Why is it legal to work for $0/hr as a volunteer but if they paid $1/hr it is illegal?

I haven’t worked in 3 months now and would gladly go work for $1/hr at any of my past minimum wage jobs instead of just getting rejected job applications.

$1/hr is better than nothing.

$1 hr is no different than nothing. What a terrible principle to follow.

You mean math?

Common sense.

The reason minimum wage hikes result in higher employment, not lower, is that the boost to the economy of the greater spending by now-higher-paid minimum wage earners trumps the loss to the economy of the labor of people whose labor isn’t worth the new minimum wage, but was worth the old one.

People who make minimum wage spend all their money. They have pent up demand that is opened up by the higher income. It’s like the person above said… now you have 9 people making 9/hr (81 total) whereas before you had 10 people making 8/hr (80 total). Now that extra 1$ in the economy gets circulated, and then for every 9 people who lost their job, a new one gets hired at 9/hr (making 90 total). Now there’s another 10$ in the economy and another person gets hired (99$/hr) and the business is making an extra $1 profit to boot. Getting the money circulating multiplies it.

The above is a simplification but that’s how economics works, simplifying the complicated so you can make calculations with it :slight_smile: Anyway that’s the basis of the reason raising minimum wage boosts the economy, even though the immediate effect is that some folks lose jobs. In the middle term, more gain jobs than lose them. In the long term, it’s a wash as inflation eats up the gains mentioned above after a while. But then it’s all recycled in the end, and by the time inflation swallows the benefits, technology and efficiency get it back again or something :slight_smile:

Wow. An economic perpetual motion machine.

Let’s raise the MW even more and create even more jobs!

- - -

Written tasks:
1 > Quote the minimum wage discussion word for word, starting at "I haven’t worked" and ending at "better than nothing.".
2 > Write what comes next in the minimum wage discussion, picking up after its final post.
The lines after this have nothing to do with it.

Recorded information:
- - -

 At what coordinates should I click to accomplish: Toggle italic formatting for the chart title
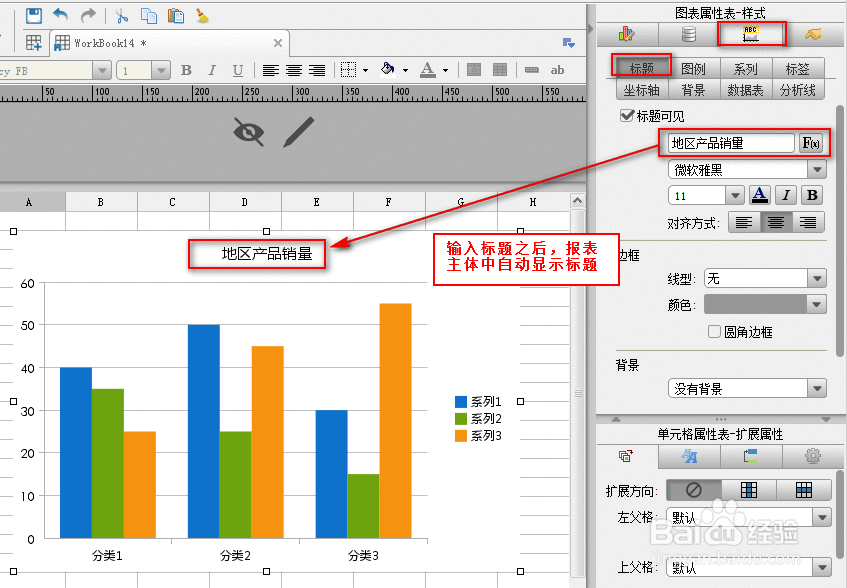tap(785, 194)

- - -

Results of the tasks:
1 >
I haven’t worked in 3 months now and would gladly go work for $1/hr at any of my past minimum wage jobs instead of just getting rejected job applications.

$1/hr is better than nothing.

2 >
This is Great Debates. An appeal to “common sense” is a logical fallacy.

Got anything else?

Now your just being contrary to be contrary. He predicated his argument with this:

Obviously, if you keep raising the MW or raise it to high, the rate of labor lost doesn’t trump the value added by additional spending.

Well, I’d imagine it might be pretty hard to get to work or pay for any work related expenses on $1 hr. So I doubt anyone could possibly work for $1 hr. Sounds like common sense to me with a dash of math. :wink:

Although, looking back on the context of that comment, my comment was uncalled for. Sorry about that Austerity.

No, because that was actually the part I was responding to, even though I quoted the entire post. That statement simply isn’t true. Or, economists are not in any type of agreement that it is true.

I think it’s safe to say that small changes in the MW do not have a measurable effect on unemployment (maybe it goes up a tiny bit, maybe it goes down a tiny bit), but we know that you can’t raise it arbitrarily high without having a negative effect. Where that inflection point is, we don’t know. So, let’s approach this subject with a bit of humility and not make claims that you can raise the cost of something and increase the demand for it at the same time.